Hierarchical Responsive Nanoplatform with Two-Photon Aggregation-Induced Emission Imaging for Efficient Cancer Theranostics

Theranostic nanoplatforms haev been proven to be a feasible strategy against cancer for convenient diagnosis, efficient drug release, and reduced side effects. However, the drug leakage during blood circulation, poor cellular uptake of drug-loaded nanoparticles, and insufficient drug release still remain to be overcome. Herein, a hierarchical pH and reactive oxygen species (ROS)-responsive nanoplatform is constructed labeling with a two-photon fluorophore developed by us, aiming for a programmed drug delivery and an intensive two-photon bioimaging. With the capecitabine (Cap) conjugated, the prodrug polymer PMPC-b-P[MPA(Cap)-co-TPMA]-PAEMA (PMMTAb-Cap) can be self-assembled into the core-shell structured micelles, which can stay stable in the blood stream.
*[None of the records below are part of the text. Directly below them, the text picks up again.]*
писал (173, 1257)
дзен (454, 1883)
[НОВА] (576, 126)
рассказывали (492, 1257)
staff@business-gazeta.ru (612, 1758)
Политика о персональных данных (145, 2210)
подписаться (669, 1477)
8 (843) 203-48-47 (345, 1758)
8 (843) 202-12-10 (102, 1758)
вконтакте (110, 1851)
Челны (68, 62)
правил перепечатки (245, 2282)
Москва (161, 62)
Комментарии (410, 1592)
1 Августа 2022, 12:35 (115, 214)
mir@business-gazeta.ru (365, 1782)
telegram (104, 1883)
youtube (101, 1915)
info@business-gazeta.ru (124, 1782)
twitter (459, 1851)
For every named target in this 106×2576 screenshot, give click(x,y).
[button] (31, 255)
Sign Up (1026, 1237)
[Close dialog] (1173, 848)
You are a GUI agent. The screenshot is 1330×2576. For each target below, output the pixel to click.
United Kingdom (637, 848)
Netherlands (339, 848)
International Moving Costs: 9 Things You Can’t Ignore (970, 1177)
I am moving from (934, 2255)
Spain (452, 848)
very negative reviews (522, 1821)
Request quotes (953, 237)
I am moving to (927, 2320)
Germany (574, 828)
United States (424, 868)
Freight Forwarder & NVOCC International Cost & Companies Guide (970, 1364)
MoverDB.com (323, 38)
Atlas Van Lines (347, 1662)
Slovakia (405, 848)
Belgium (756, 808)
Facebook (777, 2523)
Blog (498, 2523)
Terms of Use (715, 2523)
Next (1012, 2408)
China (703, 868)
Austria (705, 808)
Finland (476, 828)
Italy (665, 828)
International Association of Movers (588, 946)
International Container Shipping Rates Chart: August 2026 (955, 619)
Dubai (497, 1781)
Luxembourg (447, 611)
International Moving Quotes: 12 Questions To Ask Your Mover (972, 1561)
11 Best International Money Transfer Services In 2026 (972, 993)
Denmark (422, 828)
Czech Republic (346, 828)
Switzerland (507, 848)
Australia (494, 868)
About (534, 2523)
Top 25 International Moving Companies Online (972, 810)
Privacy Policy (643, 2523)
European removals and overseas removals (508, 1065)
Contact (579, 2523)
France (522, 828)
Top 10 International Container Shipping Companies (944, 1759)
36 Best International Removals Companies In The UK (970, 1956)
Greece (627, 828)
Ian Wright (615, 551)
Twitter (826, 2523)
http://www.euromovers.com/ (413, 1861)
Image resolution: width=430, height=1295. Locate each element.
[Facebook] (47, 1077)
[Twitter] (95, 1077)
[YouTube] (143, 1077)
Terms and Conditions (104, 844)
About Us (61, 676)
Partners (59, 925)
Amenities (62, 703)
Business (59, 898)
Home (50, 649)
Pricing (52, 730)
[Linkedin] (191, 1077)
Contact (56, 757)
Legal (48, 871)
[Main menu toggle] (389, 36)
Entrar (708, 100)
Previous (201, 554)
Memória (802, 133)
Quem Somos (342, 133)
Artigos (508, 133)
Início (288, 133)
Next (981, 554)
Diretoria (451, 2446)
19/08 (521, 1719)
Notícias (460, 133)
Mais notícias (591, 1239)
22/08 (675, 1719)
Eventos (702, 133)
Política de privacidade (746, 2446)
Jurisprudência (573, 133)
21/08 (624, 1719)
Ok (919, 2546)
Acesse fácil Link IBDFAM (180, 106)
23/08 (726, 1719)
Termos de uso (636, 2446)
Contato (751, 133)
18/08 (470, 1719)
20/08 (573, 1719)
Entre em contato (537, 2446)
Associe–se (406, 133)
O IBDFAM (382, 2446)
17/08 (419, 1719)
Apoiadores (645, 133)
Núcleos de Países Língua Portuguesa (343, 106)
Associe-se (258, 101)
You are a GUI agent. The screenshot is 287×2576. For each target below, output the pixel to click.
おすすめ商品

Once the micelles accumulate at the tumor tissue, the outside PMPC shell can be desquamated while the inner PAEMA become hydrophilic and electropositive under the acidic extracellular tumor microenvironment, leading to a shrunken micellar size for the better penetration along with enhanced endocytosis. After cellular internalization, the overexpressed intracellular ROS can eventually trigger the drug delivery for an accurate tumor therapy, which is confirmed by the in vivo antitumor experiments. Furthermore, the in vivo micellar biodistribution can be traced by a deep tissue imaging up to 150 μm because of the aggregation-induced emission active two-photon fluorophore. As a theranostic nanoplatform with two-photon bioimaging and hierarchical responsiveness, these PMMTAb-Cap micelles can be a potential candidate for tumor theranostical applications.